# Gimp und Truetypeschriftarten ...

## pi_r

Hallo!

Ich habe mir die TrueTypefonts, Freefonts und Sharefonts runtergeladen. Dann bin ich in das Verzeichnis gegangen und habe ttmkfdir -o fonts.dir und fonts.scale gemacht, danach mkfontdir. Dann habe ich den XServer neu gestartet, natürlich nach dem ich die Pfade in die XF86Config hereingeschrieben, aber leider kam beim Start

[qoute]

Couldn't initialize /usr/X11R6/lib/X11/fonts/truetype. Removing from Path.

[/qoute]

Mit den Free/Sharefonts stimmts, aber leider kann ich die nicht in Gimp benutzen. Sie erscheinen nicht im normalen Schriftenmenü, aber auch nicht bei den dynamischen Schriften.

Habt ihr eine Lösung?

mfg Peter

----------

## tonmeister440

hi,

jo genau das gleiche prob hab ich auch, wenigstens bei einer anderen anwendung hab ich die truetype schriften zur auswahl (gdesklets irc.display; ich weiss ist jetzt nicht gerade ien allerweltsbeispiel, aber ist mir eben erst aufgefallen) aber gimp nix von ttf  :Sad: 

deshalb würd mich des auch interessieren wie man gimp ttf beibringt  :Smile: 

gruss tonmeister440

----------

## toskala

kuckst du hier:

http://gug.sunsite.dk

-> FAQ 

-> fonts / truetype

da ist ein howto wie das geht.

----------

## tonmeister440

hi, 

erstmal danke. des howto hat schon mal einen fehler offenbart, hatte in der xf86config load freetype noch nicht drinstehen. ansonsten hatte ich das schon so wie im howto beschrieben gemacht, aber leider funktioniert es immer noch nicht.

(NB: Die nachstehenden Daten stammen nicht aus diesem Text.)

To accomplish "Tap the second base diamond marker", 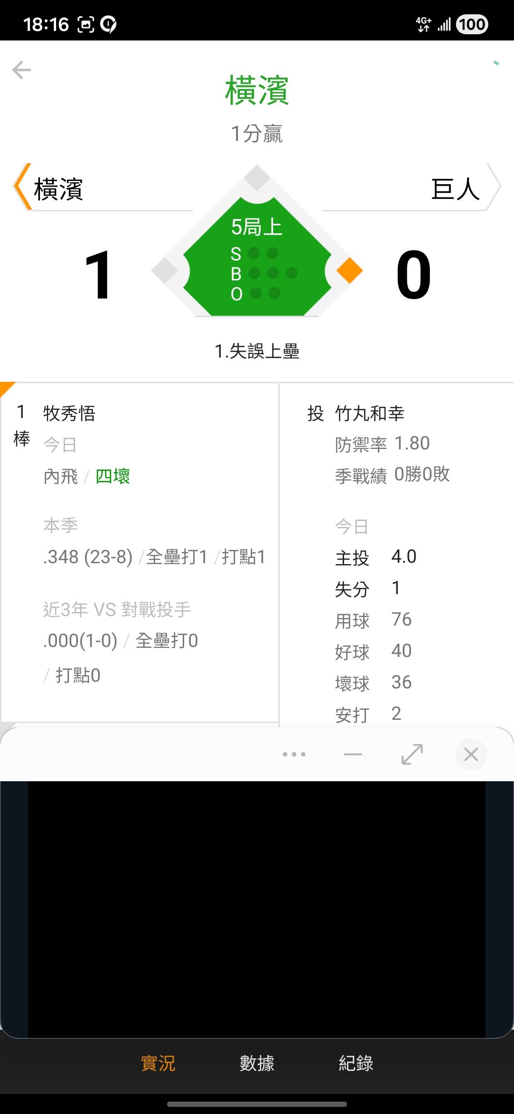I will (257, 178).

in der xf86-logfile steht immer noch "could not init fontpath /usr/share/fonts/corefonts ...."

es sind wie im howto beschrieben nur *.ttf's drin, hab natürlich die pfadangabe angepasst, da sie im howto ja mit nem anderen pfad arbeiten als ich hier. hab schon mal gedacht das im howto vielleicht ein mkfontdir gehlt und das mal ausprobiert aber ebenfalls ohne erfolg.

ich bin mit meinem latein am ende  :Sad: 

bin für jeden hinweis offen  :Smile: 

gruss tonmeister440

----------

## wulfkuhn

Und mal wieder Webung für http://www.gimpforum.de ,

geht ja nicht darum hier Leute zu klauen(klappt eh nicht ;D ), sondern darum Leute die sich für den Gimp interessieren etwas zu konzentrieren.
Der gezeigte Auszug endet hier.